Alan, a San Antonio resident, traveled to Israel more than 50 times over the course of 23 years, serving as a mentor, consultant, speaker and—for the last year—a Rackspace brand ambassador. As news broke of his death, influencers and figures in Israel’s tech scene expressed their sense of loss on Facebook and other social media channels.
Beyond his work with the teams that launched the commercialization of VoIP, WiFi, IPTV, 3D printing, enterprise security, the tablet PC, and other innovations, Alan was also a passionate tech blogger who loved sharing his experiences with Israeli startup culture.
Alan beamed with pride for Israel’s startup success and wanted to take it to the next level.

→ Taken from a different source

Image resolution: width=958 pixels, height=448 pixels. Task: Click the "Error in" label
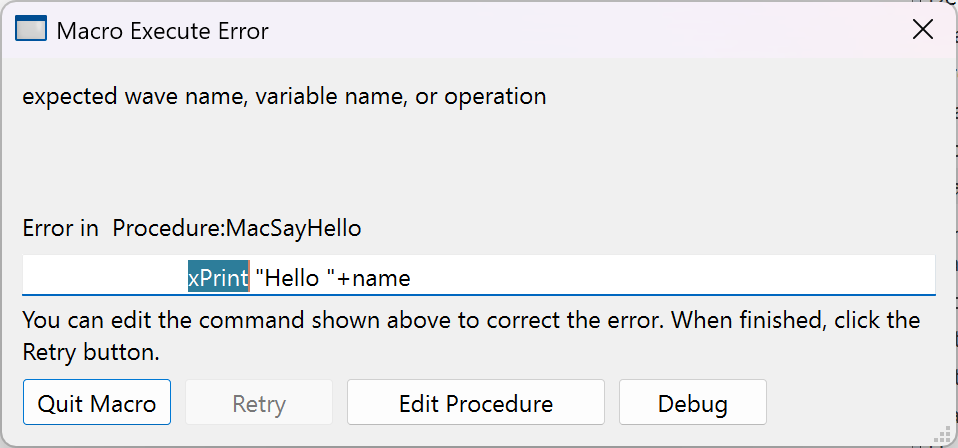tap(60, 228)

Of his many valuable insights, here are Alan’s three most inspiring visions for the future of Startup Nation.
1. Look beyond Tel Aviv
While the bulk of Alan’s work was in Tel Aviv—home to the largest number of startups outside Silicon Valley—he also was active in and encouraging of Israel’s burgeoning communities in Jerusalem, Haifa, Be’er Sheva, and Nazareth.
“I am getting an [incredibly] different perspective on the startup ecosystem of the entire country, and not just Tel Aviv. There’s great things happening everywhere and people from around the world are coming here not just to be in Tel Aviv, but each community,” he writes.
2. Encourage diversity
Alan championed the inclusion of Israel’s minority populations into its startup ecosystem, visiting accelerator programs designed for Ethiopian Jews and Muslim and Christian Arabs. “This is the other 20% of the population that mainstream media here in Israel and the world at large should be paying more attention to. It’s the Arab population, who happen to live in Israel, mostly of the Christian and Muslim faith,” he writes.
3. Tech transcends borders
Alan didn’t care for politics. He cared about opportunity, innovation, collaboration, and most of all, people. In addition to mentoring countless Israeli startups, he also worked with Palestinian entrepreneurs, visiting Ramallah and other Palestinian cities to spotlight their ecosystems and the initiatives that connected them with Israel’s.
“People are working together. There is a slow evolution of start-ups in Palestine that are turning intellectual wealth into capital wealth and social problems into economic opportunity. Geek culture transcends all borders. When religion and politics go away, interesting things happen,” he said.